- Texte visé : Projet de loi de finances pour 2026, n° 1906
- Stade de lecture : 1ère lecture (1ère assemblée saisie)
- Examiné par : Assemblée nationale (séance publique)
Supprimer cet article.
Sous couvert de permettre à tous les acteurs concernés (constructeurs, gestionnaires de flottes, professionnels, particuliers) de disposer d’une visibilité sur trois années sur les barèmes des quatre principales taxes sur les véhicules de tourisme, à savoir les deux « malus » (malus masse et malus CO2 dit « malus écologique ») et les deux taxes annuelles (taxe annuelle CO2 et taxe annuelle polluants, qui sont dues uniquement par les professionnels), l’article 13 du Projet de loi de finances pour 2026 accentue le caractère punitif excessif de la fiscalité écologique, faisant de l’automobiliste le bouc émissaire toutes catégories.

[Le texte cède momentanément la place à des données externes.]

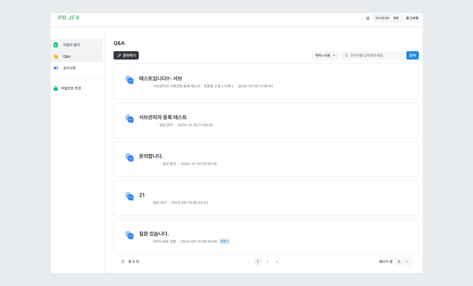473x286 pixels.
Task: Select the Q&A speech bubble icon in sidebar
Action: tap(56, 56)
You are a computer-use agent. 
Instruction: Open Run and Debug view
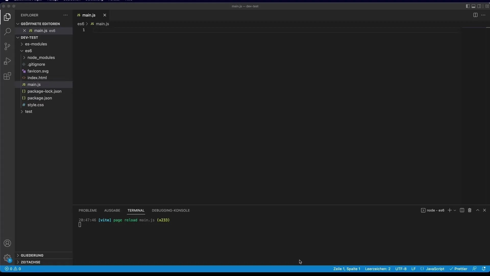[7, 61]
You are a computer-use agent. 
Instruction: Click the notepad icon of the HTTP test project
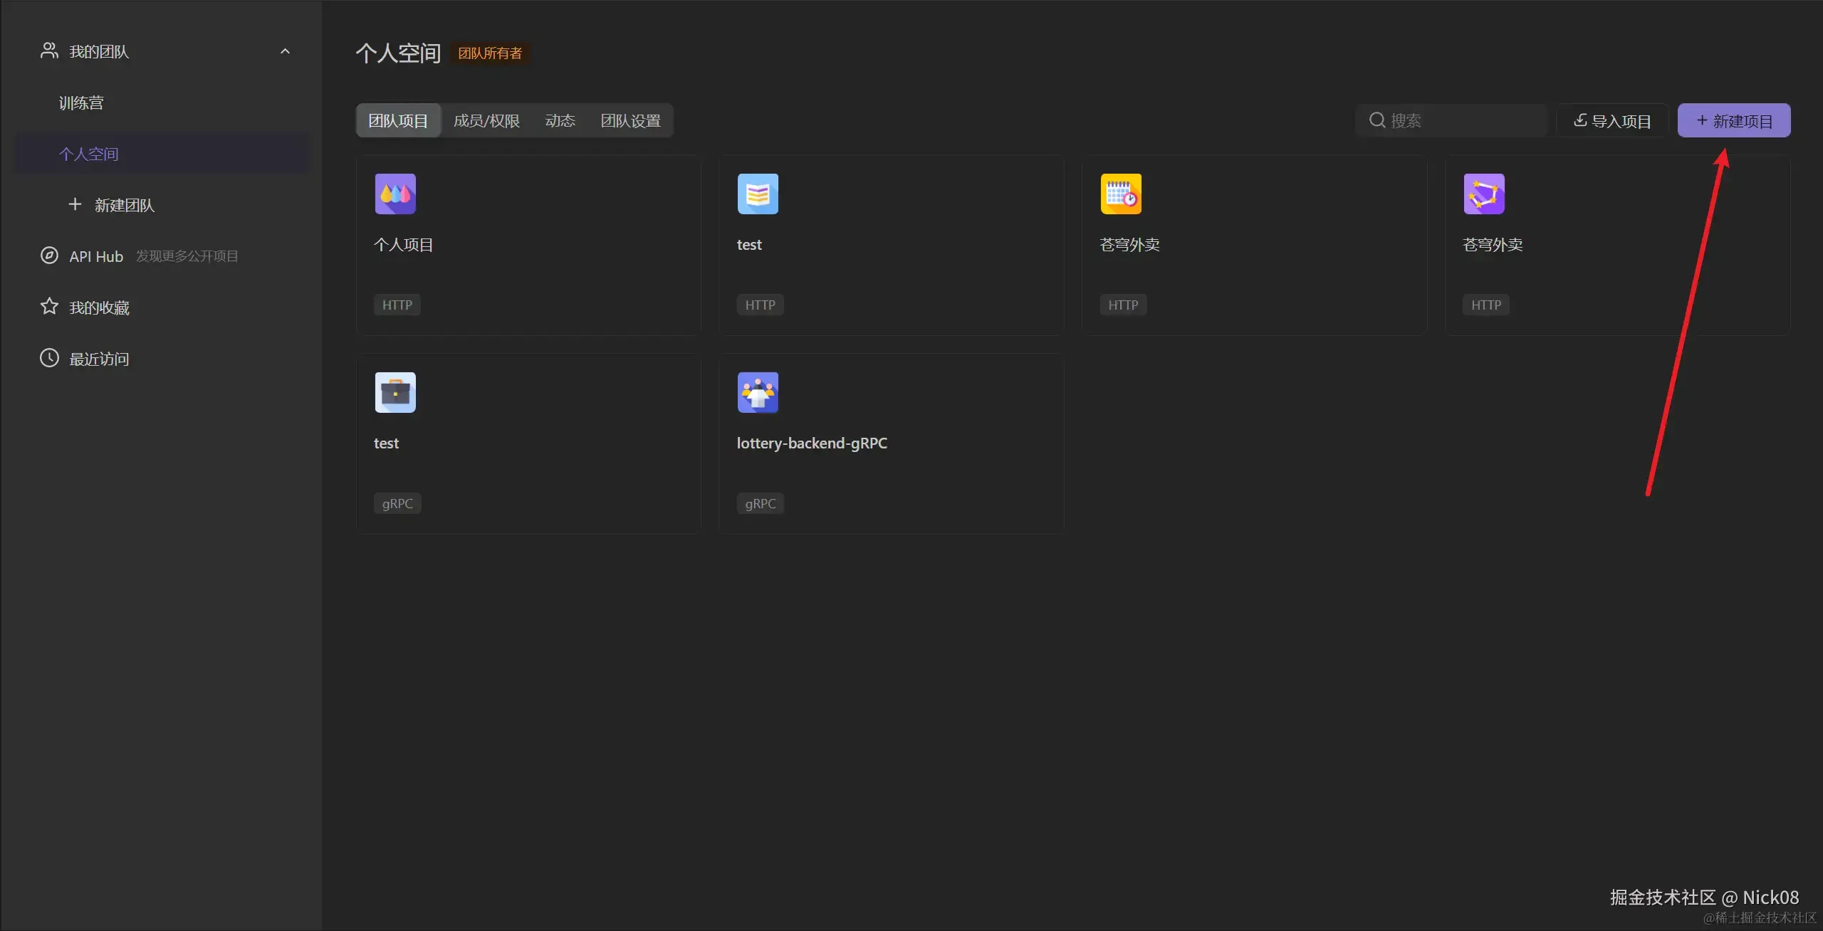(758, 194)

Depuis la création du malus écologique en 2008, ses travers ont constamment été dénoncés car cette taxe se concentre sur le seul dioxyde de carbone, le fameux CO2, un gaz à effet de serre, sans tenir compte des véritables polluants nocifs pour la santé tels que les particules ou les oxydes d'azote. Malgré ces critiques largement fondées, les montants à payer n’ont cessé d’augmenter d’année en année à tel point que les 2 600 € maximum demandés en 2008 semblent bien lointains. La loi de finances pour 2025, votée en début d'année, a en effet déjà acté le principe d'un plafond porté à 90 000 € dès 2027, et le Projet de loi de finances pour 2026 amplifie encore le matraquage : il prévoit en effet de pénaliser encore plus de véhicules et d'augmenter le plafond de cette taxe à 100 000 €. A quoi il faudrait désormais ajouter – qui peut le plus peut le moins ! – la possibilité de cumul entre le malus CO2 et le malus au poids, sans plus aucun plafond !

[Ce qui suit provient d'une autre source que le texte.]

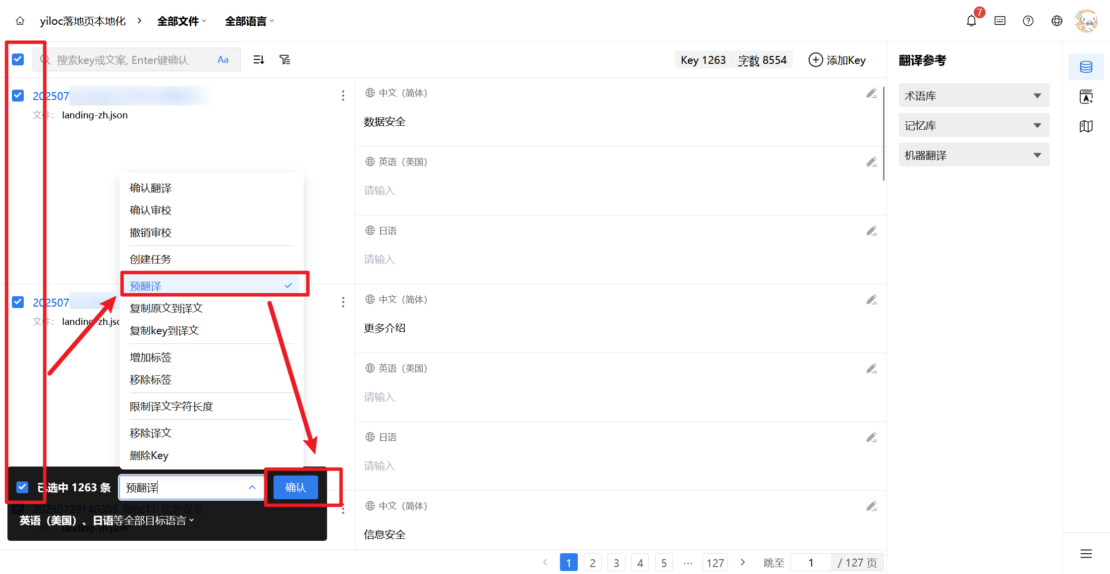
Task: Go to page 3 in pagination
Action: [616, 563]
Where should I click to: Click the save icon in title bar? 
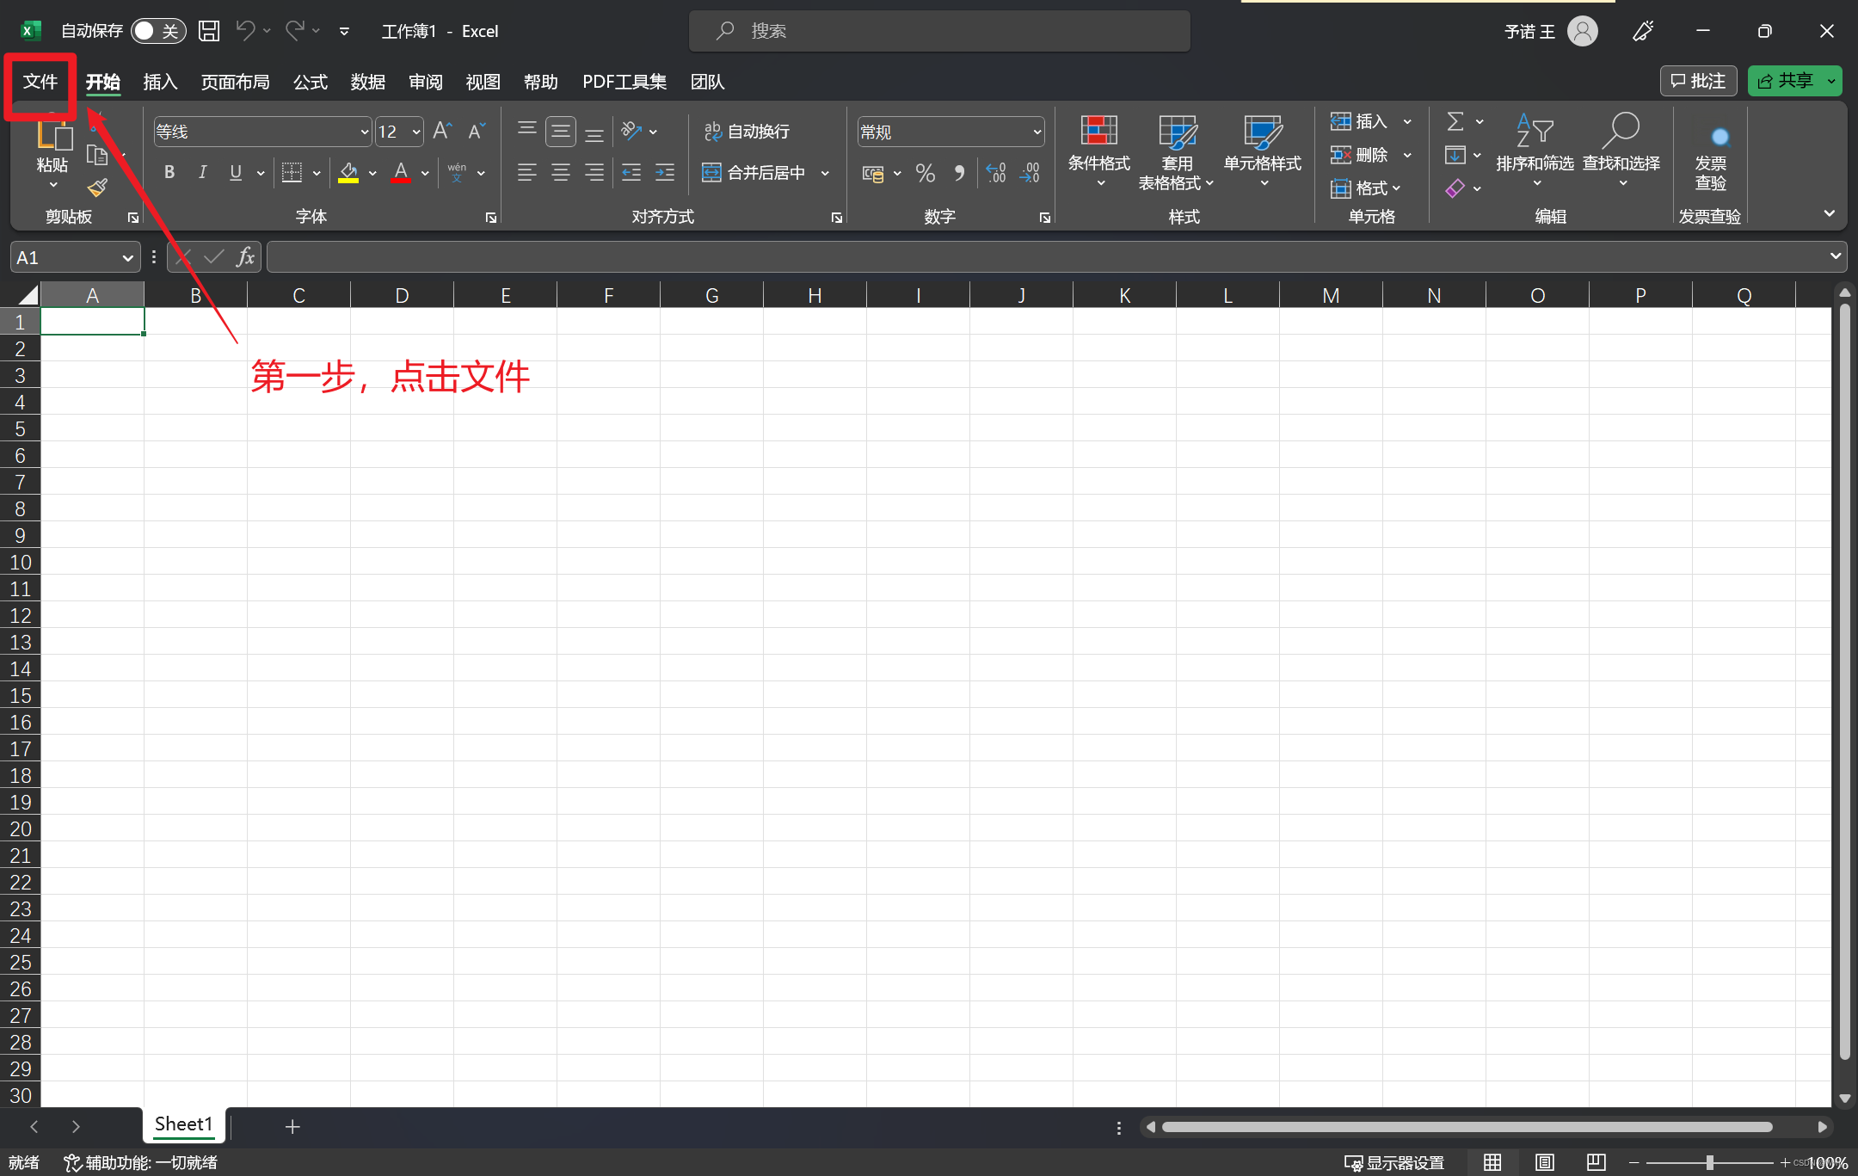[x=208, y=31]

À l’heure où un rapport sénatorial sur la filière automobile (n° 37), rendu public le 15 octobre 2025, préconise de repousser au-delà de 2035 l’interdiction de la vente des voitures thermiques, il convient de faire preuve du même réalisme en refusant cette augmentation de la fiscalité, à laquelle même les citadines bon marché sont d’ores et déjà confrontées. Ainsi, la Dacia Sandero, modèle le moins cher du marché avec un prix de base de 12 990 € pour sa version de 65 ch, déjà touchée en 2025 par un malus de 180 euros, verra celui-ci doubler au 1er janvier 2026 (360 euros), puis passer à 740 euros en 2027 : soit près de 6 % de son prix d’achat !
L’effet pervers de cette fiscalité outrancière, qui s’ajoute à une crise historique de notre industrie automobile, est inévitable et se constate déjà : entre 2019 et 2025, les immatriculations de voitures neuves en France se sont écroulées de près de 29 % ; ces plus de 600 000 voitures "non vendues" ont coûté à l'Etat environ 4 milliards d'euros de TVA non encaissée.
Il est donc urgent de mettre un terme à l’effet contre-productif du malus écologique.